I think it must just be that there is an additional requirement that wasn't mentioned in the tutorials I read, namely that one of the destructors must apply to each element of the set.

So in the case of infinite streams we are looking at a set $\mathcal{E}$ such that

  • every member of $\mathcal{E}$ is of the form $\sigma{:}s$ for some $\sigma$, and $s\in \mathcal{E}$.

When we ask for the largest set of this form it makes sense. (At least it does intuitively - it still seems a bit formally iffy to me, but it's hard to put my finger on why.)

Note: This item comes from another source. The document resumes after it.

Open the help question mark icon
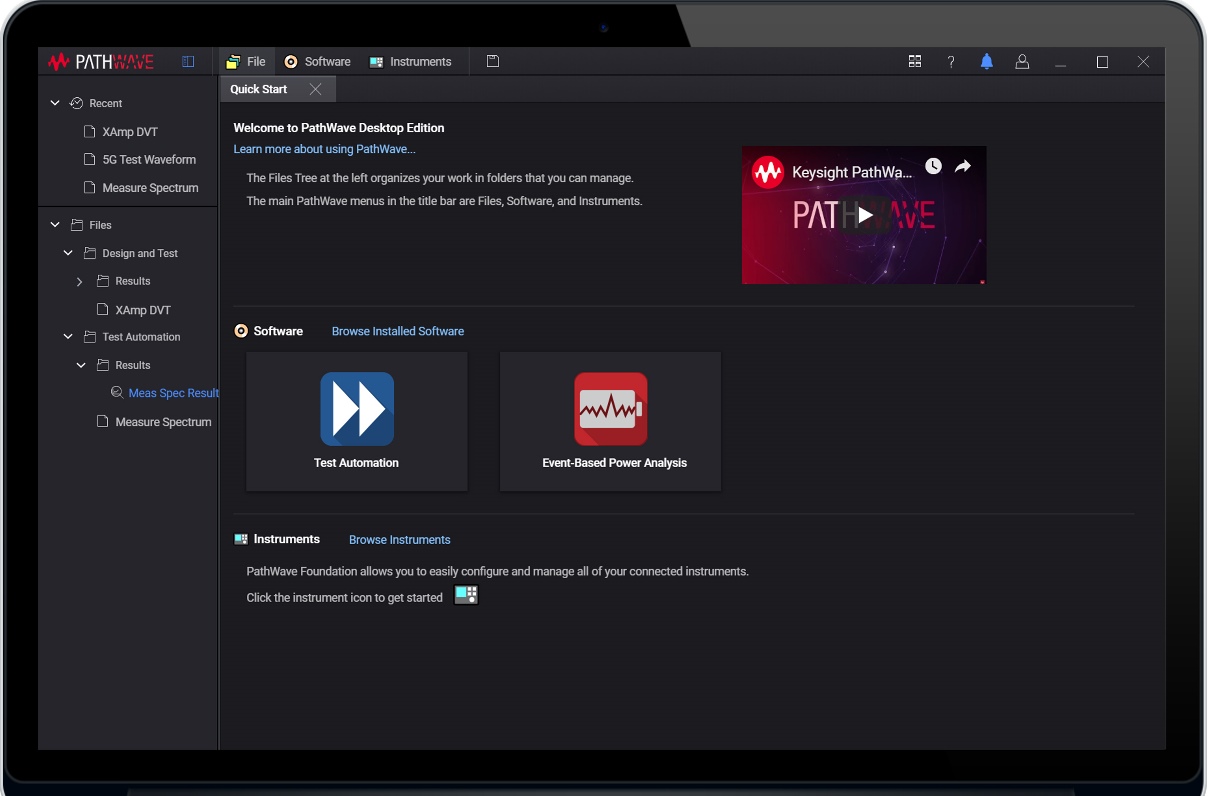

It then becomes much more clear how this relates to the terminal coalgebra idea. A set where every member is of the form $\sigma{:}s$ can be modelled as a set $\mathcal{E}$ equipped with a function $\operatorname{decompose}\colon \mathcal{E}\to \mathcal{\Sigma}\times\mathcal{E}$, which we think of as splitting a stream up into its head and tail. If we think of this as a coalgebra of $\Sigma\times{-}$ then when we ask for a "larger set", we're asking for a new pair $(\mathcal{E}',\operatorname{decompose}')$ and a monomorphism $m\colon \mathcal{E}\to\mathcal{E}'$ such that $m$ is a coalgebra homomorphism. So then it's not so hard to imagine that the notions of "largest set" and "final coalgebra" are the same.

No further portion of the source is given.